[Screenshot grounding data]
....................

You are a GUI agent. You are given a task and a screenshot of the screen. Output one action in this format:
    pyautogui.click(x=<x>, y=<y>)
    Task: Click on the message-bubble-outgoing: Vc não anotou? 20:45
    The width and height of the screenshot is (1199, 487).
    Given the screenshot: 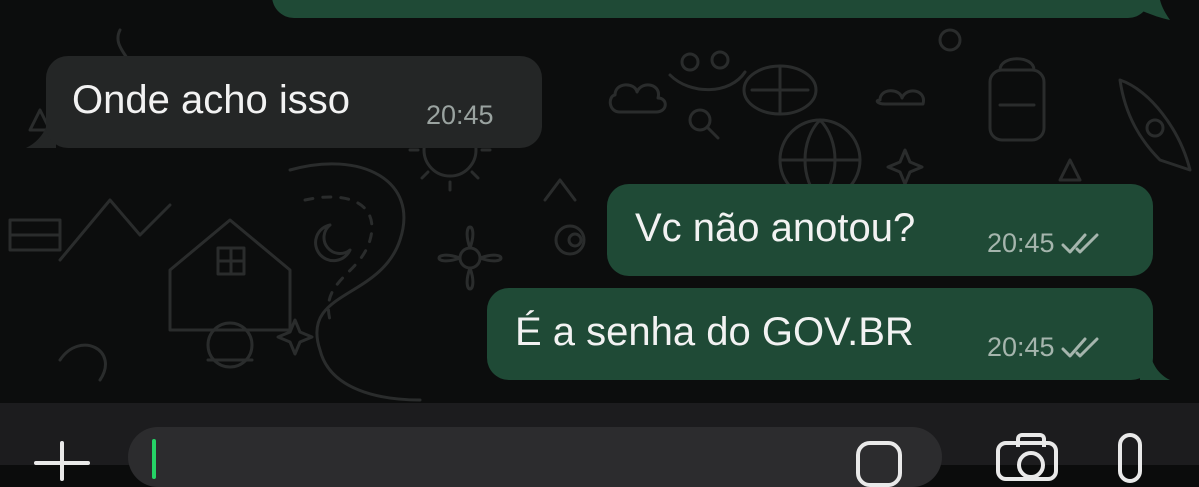 What is the action you would take?
    pyautogui.click(x=880, y=230)
    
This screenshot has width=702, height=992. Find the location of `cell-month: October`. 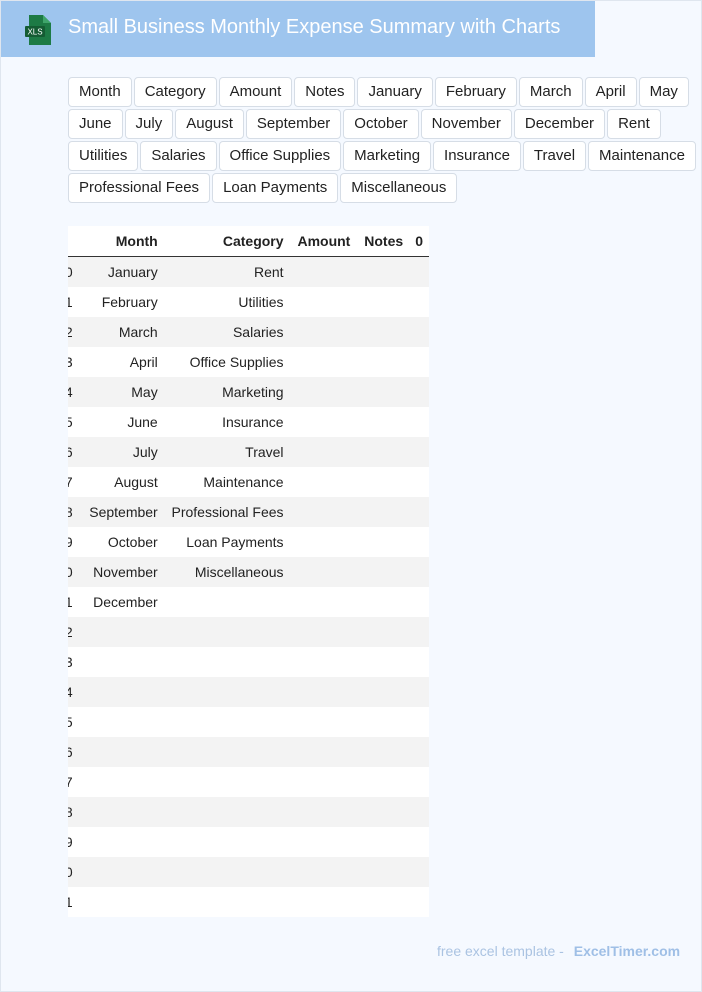

cell-month: October is located at coordinates (118, 542).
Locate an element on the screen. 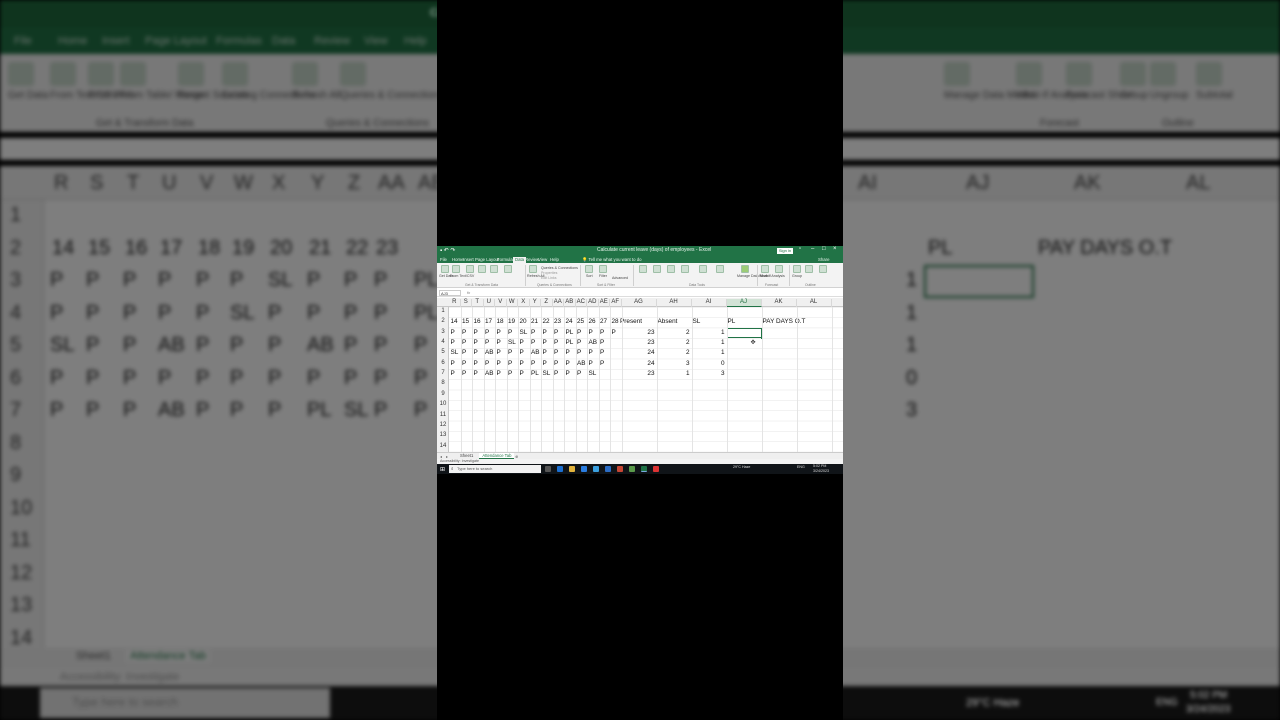  group-label: Group is located at coordinates (797, 276).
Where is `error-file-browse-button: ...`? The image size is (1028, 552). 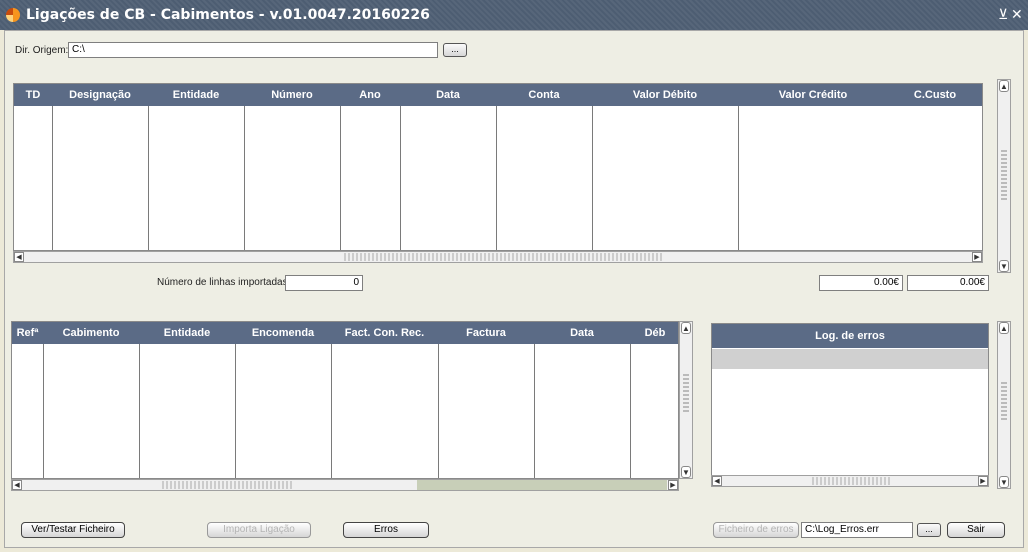
error-file-browse-button: ... is located at coordinates (929, 530).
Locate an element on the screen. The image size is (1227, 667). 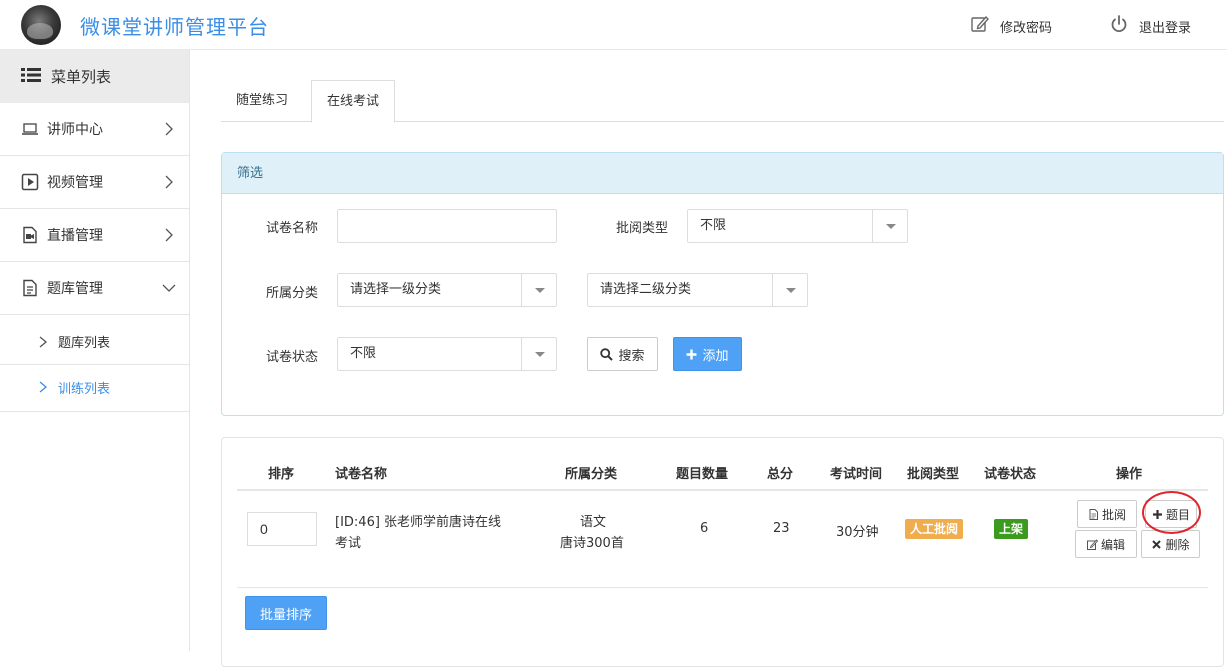
sidebar-item-video-management: 视频管理 is located at coordinates (94, 182).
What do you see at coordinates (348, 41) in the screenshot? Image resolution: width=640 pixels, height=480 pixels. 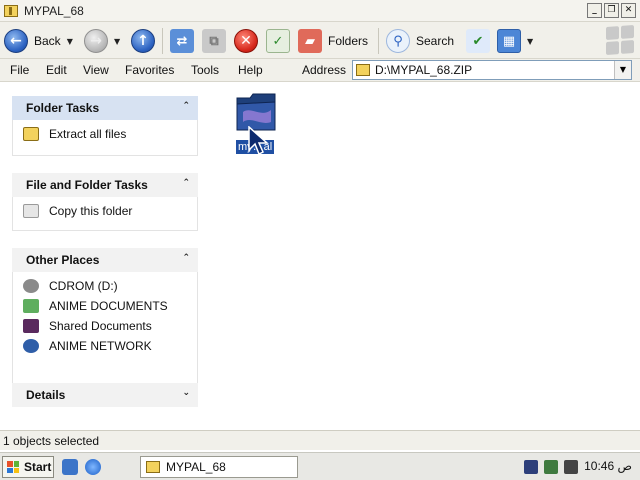 I see `folders-label: Folders` at bounding box center [348, 41].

....................

Instructions for the task: Copy the lines of the items above verbatim, beginning at the line that contains "Locate an element on the screen. The" and ending after the line that contains "sidebar-item-video-management: 视频管理 is". Omit the pictures from your copy.

Answer below:
Locate an element on the screen. The image size is (1227, 667). 
sidebar-item-video-management: 视频管理 is located at coordinates (94, 182).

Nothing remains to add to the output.